▶ **Extract to read**:
Calories in the lab are not the same as calories within the human body.
Test the seeming tautology "Calorie is a calorie - no matter where it comes from"?
The experiment I propose is not complicated or expensive, but the food industry is not interested in research that could harm it. Many regulatory bodies have the resources and ability to conduct such research.
- We will sample pairs of identical twins (women and men) of the same height and weight (age is necessarily the same) and ensure they perform similar activities in the laboratory. The pairs of twins to be sampled will receive different foods; some will receive industrialized and processed foods and some natural foods with identical caloric values. Accurate weighing over time will prove my argument that calories in the human body are not the same as those in a laboratory.
The implementation of the "Routing of calorie intake" idea.
- Eat only natural, moist foods and beverages. (Preferably organic and not genetically modified.)
- By adding plenty of moist dietary fiber with fermented products. (such as goat yogurt.) It will improve the absorbance of nutrients through the intestinal walls.
- Consuming a large variety of food and beverages. (It increases the chances that these nutrients are needed for regeneration.)

▶ **Extracted information**:
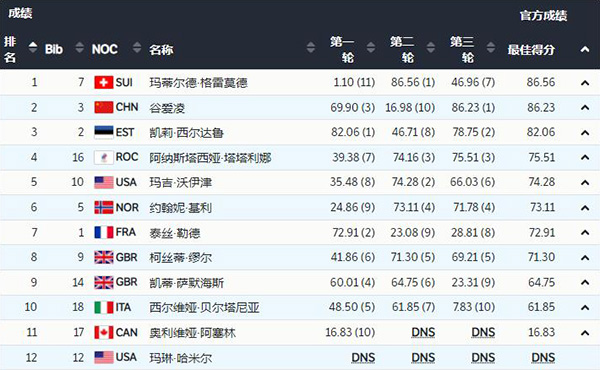Sort by 第一轮 round one arrows
The height and width of the screenshot is (370, 600).
[370, 47]
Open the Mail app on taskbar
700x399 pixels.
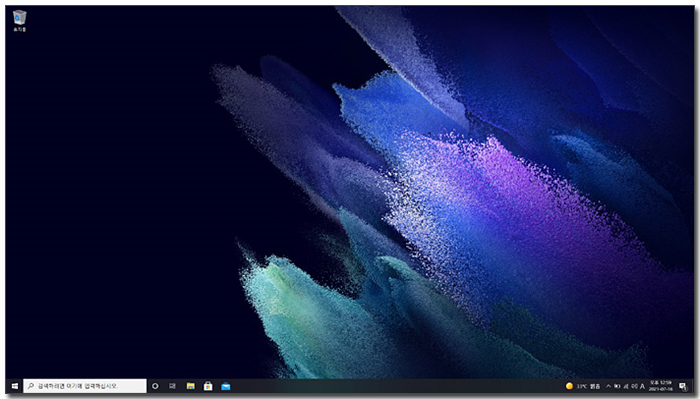coord(226,386)
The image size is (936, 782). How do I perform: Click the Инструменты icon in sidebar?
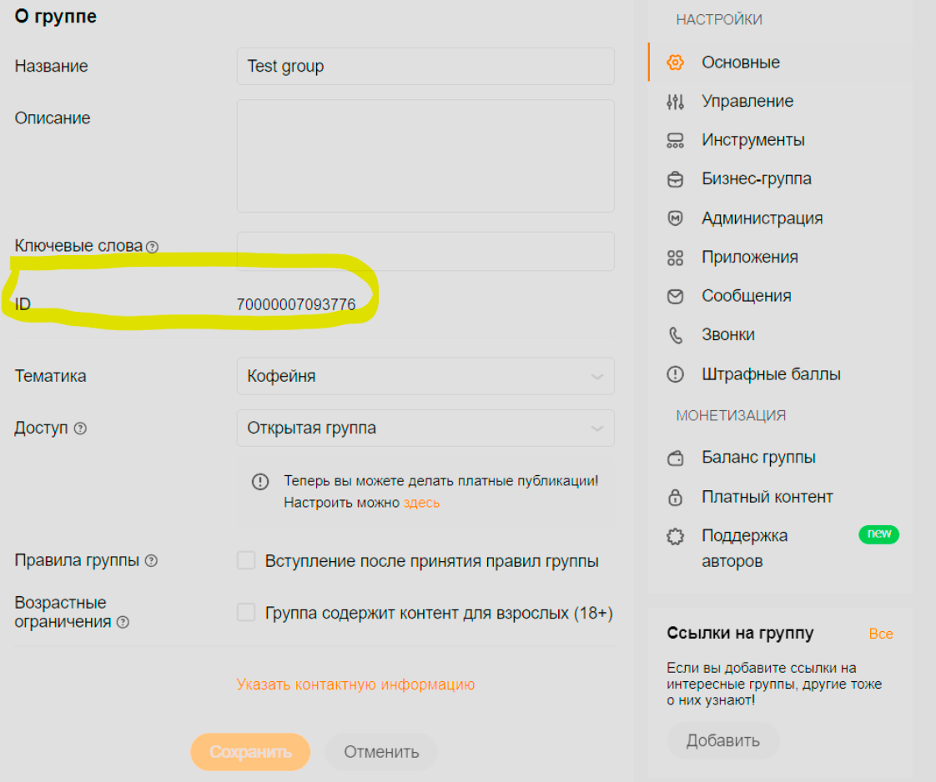pyautogui.click(x=675, y=140)
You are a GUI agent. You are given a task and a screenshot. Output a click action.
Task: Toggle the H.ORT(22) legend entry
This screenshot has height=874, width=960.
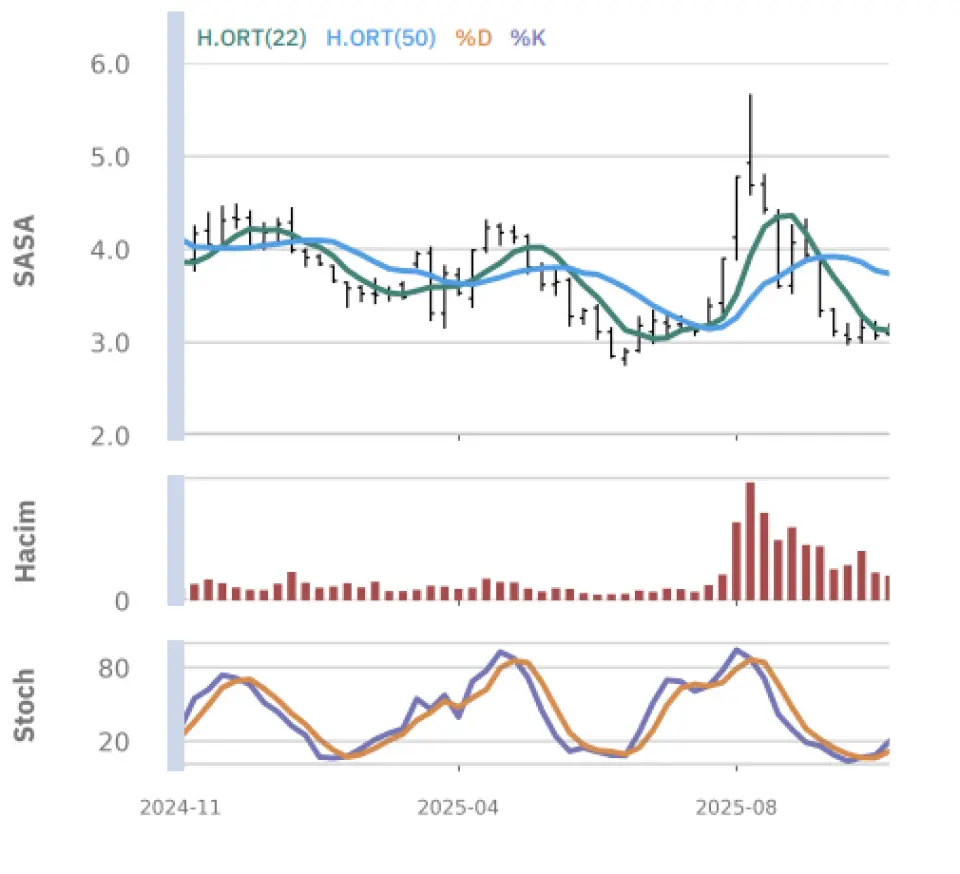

▶ **Exercise prompt**:
Copy out the part of the text on calories that runs from "Test the seeming" up to and including "in a laboratory.".

▶ **Response below**:
Test the seeming tautology "Calorie is a calorie - no matter where it comes from"?
The experiment I propose is not complicated or expensive, but the food industry is not interested in research that could harm it. Many regulatory bodies have the resources and ability to conduct such research.
- We will sample pairs of identical twins (women and men) of the same height and weight (age is necessarily the same) and ensure they perform similar activities in the laboratory. The pairs of twins to be sampled will receive different foods; some will receive industrialized and processed foods and some natural foods with identical caloric values. Accurate weighing over time will prove my argument that calories in the human body are not the same as those in a laboratory.